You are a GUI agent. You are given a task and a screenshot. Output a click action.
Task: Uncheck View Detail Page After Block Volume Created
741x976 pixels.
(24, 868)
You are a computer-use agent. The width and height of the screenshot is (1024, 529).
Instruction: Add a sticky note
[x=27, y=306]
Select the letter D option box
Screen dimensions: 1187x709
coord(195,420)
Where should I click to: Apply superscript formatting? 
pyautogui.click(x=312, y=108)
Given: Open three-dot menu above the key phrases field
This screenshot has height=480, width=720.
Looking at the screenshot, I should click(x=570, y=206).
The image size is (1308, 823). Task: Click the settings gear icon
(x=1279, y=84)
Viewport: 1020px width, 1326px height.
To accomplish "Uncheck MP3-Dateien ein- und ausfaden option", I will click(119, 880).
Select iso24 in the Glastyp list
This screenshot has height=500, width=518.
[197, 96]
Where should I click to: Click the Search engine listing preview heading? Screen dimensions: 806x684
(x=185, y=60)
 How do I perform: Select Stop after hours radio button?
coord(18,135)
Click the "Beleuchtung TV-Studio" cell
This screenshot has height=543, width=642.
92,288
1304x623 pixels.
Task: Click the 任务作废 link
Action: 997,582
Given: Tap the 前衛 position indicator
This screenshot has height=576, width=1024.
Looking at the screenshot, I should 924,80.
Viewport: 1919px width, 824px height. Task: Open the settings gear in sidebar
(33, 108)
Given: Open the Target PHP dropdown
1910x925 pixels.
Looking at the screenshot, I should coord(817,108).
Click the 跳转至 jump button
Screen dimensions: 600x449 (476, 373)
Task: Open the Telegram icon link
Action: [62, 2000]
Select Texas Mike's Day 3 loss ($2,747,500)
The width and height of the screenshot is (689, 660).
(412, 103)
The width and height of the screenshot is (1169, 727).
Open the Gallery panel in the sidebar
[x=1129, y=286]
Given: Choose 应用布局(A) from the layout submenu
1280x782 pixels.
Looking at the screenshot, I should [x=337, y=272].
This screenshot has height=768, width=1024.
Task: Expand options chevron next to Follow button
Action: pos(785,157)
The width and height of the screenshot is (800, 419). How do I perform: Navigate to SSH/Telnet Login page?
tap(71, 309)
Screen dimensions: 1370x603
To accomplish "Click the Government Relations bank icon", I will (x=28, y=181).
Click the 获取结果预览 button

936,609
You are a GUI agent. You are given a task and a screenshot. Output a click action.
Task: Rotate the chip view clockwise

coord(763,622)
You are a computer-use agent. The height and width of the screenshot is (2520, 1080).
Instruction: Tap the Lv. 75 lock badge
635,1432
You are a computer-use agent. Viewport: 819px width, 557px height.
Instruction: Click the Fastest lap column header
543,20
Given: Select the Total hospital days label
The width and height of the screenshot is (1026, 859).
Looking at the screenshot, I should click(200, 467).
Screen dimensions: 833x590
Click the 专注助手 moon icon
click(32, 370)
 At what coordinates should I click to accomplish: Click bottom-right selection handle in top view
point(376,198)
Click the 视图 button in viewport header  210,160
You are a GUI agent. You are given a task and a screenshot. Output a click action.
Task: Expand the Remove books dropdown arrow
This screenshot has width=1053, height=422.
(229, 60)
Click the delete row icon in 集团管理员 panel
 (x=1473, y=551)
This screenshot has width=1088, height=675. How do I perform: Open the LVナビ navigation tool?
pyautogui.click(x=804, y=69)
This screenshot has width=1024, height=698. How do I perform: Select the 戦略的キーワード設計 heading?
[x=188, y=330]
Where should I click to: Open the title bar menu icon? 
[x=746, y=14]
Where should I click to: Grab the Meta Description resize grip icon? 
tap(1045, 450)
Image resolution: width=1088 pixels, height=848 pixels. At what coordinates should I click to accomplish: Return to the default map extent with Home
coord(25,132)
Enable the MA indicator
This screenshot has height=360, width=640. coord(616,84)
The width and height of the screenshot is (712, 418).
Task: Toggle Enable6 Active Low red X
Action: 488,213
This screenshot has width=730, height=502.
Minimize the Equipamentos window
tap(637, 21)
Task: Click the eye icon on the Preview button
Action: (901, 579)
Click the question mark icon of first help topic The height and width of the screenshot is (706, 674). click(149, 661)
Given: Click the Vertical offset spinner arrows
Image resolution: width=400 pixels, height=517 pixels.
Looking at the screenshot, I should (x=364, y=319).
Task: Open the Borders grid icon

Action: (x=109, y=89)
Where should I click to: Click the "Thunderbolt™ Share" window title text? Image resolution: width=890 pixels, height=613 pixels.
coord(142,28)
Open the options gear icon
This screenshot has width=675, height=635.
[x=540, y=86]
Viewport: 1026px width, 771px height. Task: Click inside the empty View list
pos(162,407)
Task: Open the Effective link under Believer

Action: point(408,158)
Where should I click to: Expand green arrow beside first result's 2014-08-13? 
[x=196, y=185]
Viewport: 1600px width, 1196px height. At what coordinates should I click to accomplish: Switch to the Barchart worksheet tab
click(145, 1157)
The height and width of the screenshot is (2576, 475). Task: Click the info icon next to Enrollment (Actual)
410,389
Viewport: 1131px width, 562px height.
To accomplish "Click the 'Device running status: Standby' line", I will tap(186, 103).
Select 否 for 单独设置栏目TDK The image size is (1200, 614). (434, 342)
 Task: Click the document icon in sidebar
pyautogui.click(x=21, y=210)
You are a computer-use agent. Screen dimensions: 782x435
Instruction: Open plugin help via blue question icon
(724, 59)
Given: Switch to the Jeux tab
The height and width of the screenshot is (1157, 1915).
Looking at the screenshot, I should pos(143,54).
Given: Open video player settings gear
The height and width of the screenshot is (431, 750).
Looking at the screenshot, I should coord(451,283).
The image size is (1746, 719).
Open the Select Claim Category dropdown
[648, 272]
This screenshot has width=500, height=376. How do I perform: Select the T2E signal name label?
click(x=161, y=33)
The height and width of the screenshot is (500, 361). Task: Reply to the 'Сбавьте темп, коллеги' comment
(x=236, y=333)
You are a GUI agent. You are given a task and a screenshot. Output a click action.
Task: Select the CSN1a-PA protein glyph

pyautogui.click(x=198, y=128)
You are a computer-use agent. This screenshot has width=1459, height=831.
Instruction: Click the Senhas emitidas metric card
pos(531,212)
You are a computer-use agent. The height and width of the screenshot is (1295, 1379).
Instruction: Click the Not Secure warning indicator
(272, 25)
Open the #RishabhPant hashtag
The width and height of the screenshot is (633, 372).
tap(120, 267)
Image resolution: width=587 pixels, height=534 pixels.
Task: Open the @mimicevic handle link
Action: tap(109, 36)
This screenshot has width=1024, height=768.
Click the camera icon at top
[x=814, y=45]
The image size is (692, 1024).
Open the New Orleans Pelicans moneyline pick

┄┄┄┄┄┄┄┄┄┄

Work to be completed → Please transcribe all of the records, keeping every line exactly as it is.

Task response →
You are a GUI agent. You are given a task and a screenshot. Output a click action.
Task: Uncheck View Detail Page After Block Volume Created
741x976 pixels.
(24, 868)
You are a computer-use agent. The width and height of the screenshot is (1024, 529).
Instruction: Add a sticky note
[x=27, y=306]
Select the letter D option box
Screen dimensions: 1187x709
coord(195,420)
Where should I click to: Apply superscript formatting? 
pyautogui.click(x=312, y=108)
Given: Open three-dot menu above the key phrases field
This screenshot has height=480, width=720.
Looking at the screenshot, I should click(x=570, y=206).
The image size is (1308, 823). Task: Click the settings gear icon
(x=1279, y=84)
Viewport: 1020px width, 1326px height.
To accomplish "Uncheck MP3-Dateien ein- und ausfaden option", I will click(119, 880).
Select iso24 in the Glastyp list
This screenshot has height=500, width=518.
[197, 96]
Where should I click to: Click the Search engine listing preview heading? Screen dimensions: 806x684
(x=185, y=60)
 How do I perform: Select Stop after hours radio button?
coord(18,135)
Click the "Beleuchtung TV-Studio" cell
This screenshot has height=543, width=642.
92,288
1304x623 pixels.
Task: Click the 任务作废 link
Action: 997,582
Given: Tap the 前衛 position indicator
This screenshot has height=576, width=1024.
Looking at the screenshot, I should 924,80.
Viewport: 1919px width, 824px height. Task: Open the settings gear in sidebar
(33, 108)
Given: Open the Target PHP dropdown
1910x925 pixels.
Looking at the screenshot, I should coord(817,108).
Click the 跳转至 jump button
Screen dimensions: 600x449 (476, 373)
Task: Open the Telegram icon link
Action: [62, 2000]
Select Texas Mike's Day 3 loss ($2,747,500)
The width and height of the screenshot is (689, 660).
(412, 103)
The width and height of the screenshot is (1169, 727).
Open the Gallery panel in the sidebar
[x=1129, y=286]
Given: Choose 应用布局(A) from the layout submenu
1280x782 pixels.
Looking at the screenshot, I should [x=337, y=272].
This screenshot has height=768, width=1024.
Task: Expand options chevron next to Follow button
Action: pos(785,157)
The width and height of the screenshot is (800, 419). How do I perform: Navigate to SSH/Telnet Login page?
tap(71, 309)
Screen dimensions: 1370x603
To accomplish "Click the Government Relations bank icon", I will (x=28, y=181).
Click the 获取结果预览 button

936,609
You are a GUI agent. You are given a task and a screenshot. Output a click action.
Task: Rotate the chip view clockwise

coord(763,622)
You are a computer-use agent. The height and width of the screenshot is (2520, 1080).
Instruction: Tap the Lv. 75 lock badge
635,1432
You are a computer-use agent. Viewport: 819px width, 557px height.
Instruction: Click the Fastest lap column header
543,20
Given: Select the Total hospital days label
The width and height of the screenshot is (1026, 859).
Looking at the screenshot, I should click(200, 467).
Screen dimensions: 833x590
Click the 专注助手 moon icon
click(32, 370)
 At what coordinates should I click to accomplish: Click bottom-right selection handle in top view
point(376,198)
Click the 视图 button in viewport header  210,160
You are a GUI agent. You are given a task and a screenshot. Output a click action.
Task: Expand the Remove books dropdown arrow
This screenshot has width=1053, height=422.
(229, 60)
Click the delete row icon in 集团管理员 panel
 (x=1473, y=551)
This screenshot has width=1088, height=675. How do I perform: Open the LVナビ navigation tool?
pyautogui.click(x=804, y=69)
This screenshot has width=1024, height=698. How do I perform: Select the 戦略的キーワード設計 heading?
[x=188, y=330]
Where should I click to: Open the title bar menu icon? 
[x=746, y=14]
Where should I click to: Grab the Meta Description resize grip icon? 
tap(1045, 450)
Image resolution: width=1088 pixels, height=848 pixels. At what coordinates should I click to accomplish: Return to the default map extent with Home
coord(25,132)
Enable the MA indicator
This screenshot has height=360, width=640. coord(616,84)
The width and height of the screenshot is (712, 418).
Task: Toggle Enable6 Active Low red X
Action: 488,213
This screenshot has width=730, height=502.
Minimize the Equipamentos window
tap(637, 21)
Task: Click the eye icon on the Preview button
Action: (901, 579)
Click the question mark icon of first help topic The height and width of the screenshot is (706, 674). click(149, 661)
Given: Click the Vertical offset spinner arrows
Image resolution: width=400 pixels, height=517 pixels.
Looking at the screenshot, I should (x=364, y=319).
Task: Open the Borders grid icon

Action: (x=109, y=89)
Where should I click to: Click the "Thunderbolt™ Share" window title text? Image resolution: width=890 pixels, height=613 pixels.
coord(142,28)
Open the options gear icon
This screenshot has width=675, height=635.
[x=540, y=86]
Viewport: 1026px width, 771px height. Task: Click inside the empty View list
pos(162,407)
Task: Open the Effective link under Believer

Action: point(408,158)
Where should I click to: Expand green arrow beside first result's 2014-08-13? 
[x=196, y=185]
Viewport: 1600px width, 1196px height. At what coordinates should I click to accomplish: Switch to the Barchart worksheet tab
click(145, 1157)
The height and width of the screenshot is (2576, 475). Task: Click the info icon next to Enrollment (Actual)
410,389
Viewport: 1131px width, 562px height.
To accomplish "Click the 'Device running status: Standby' line", I will tap(186, 103).
Select 否 for 单独设置栏目TDK The image size is (1200, 614). (434, 342)
 Task: Click the document icon in sidebar
pyautogui.click(x=21, y=210)
You are a computer-use agent. Screen dimensions: 782x435
Instruction: Open plugin help via blue question icon
(724, 59)
Given: Switch to the Jeux tab
The height and width of the screenshot is (1157, 1915).
Looking at the screenshot, I should pos(143,54).
Given: Open video player settings gear
The height and width of the screenshot is (431, 750).
Looking at the screenshot, I should coord(451,283).
The image size is (1746, 719).
Open the Select Claim Category dropdown
[648, 272]
This screenshot has width=500, height=376. How do I perform: Select the T2E signal name label?
click(x=161, y=33)
The height and width of the screenshot is (500, 361). Task: Reply to the 'Сбавьте темп, коллеги' comment
(x=236, y=333)
You are a GUI agent. You are given a task and a screenshot. Output a click action.
Task: Select the CSN1a-PA protein glyph

pyautogui.click(x=198, y=128)
You are a computer-use agent. This screenshot has width=1459, height=831.
Instruction: Click the Senhas emitidas metric card
pos(531,212)
You are a computer-use agent. The height and width of the screenshot is (1295, 1379).
Instruction: Click the Not Secure warning indicator
(272, 25)
Open the #RishabhPant hashtag
The width and height of the screenshot is (633, 372).
tap(120, 267)
Image resolution: width=587 pixels, height=534 pixels.
Task: Open the @mimicevic handle link
Action: tap(109, 36)
This screenshot has width=1024, height=768.
Click the camera icon at top
[x=814, y=45]
The image size is (692, 1024).
Open the New Orleans Pelicans moneyline pick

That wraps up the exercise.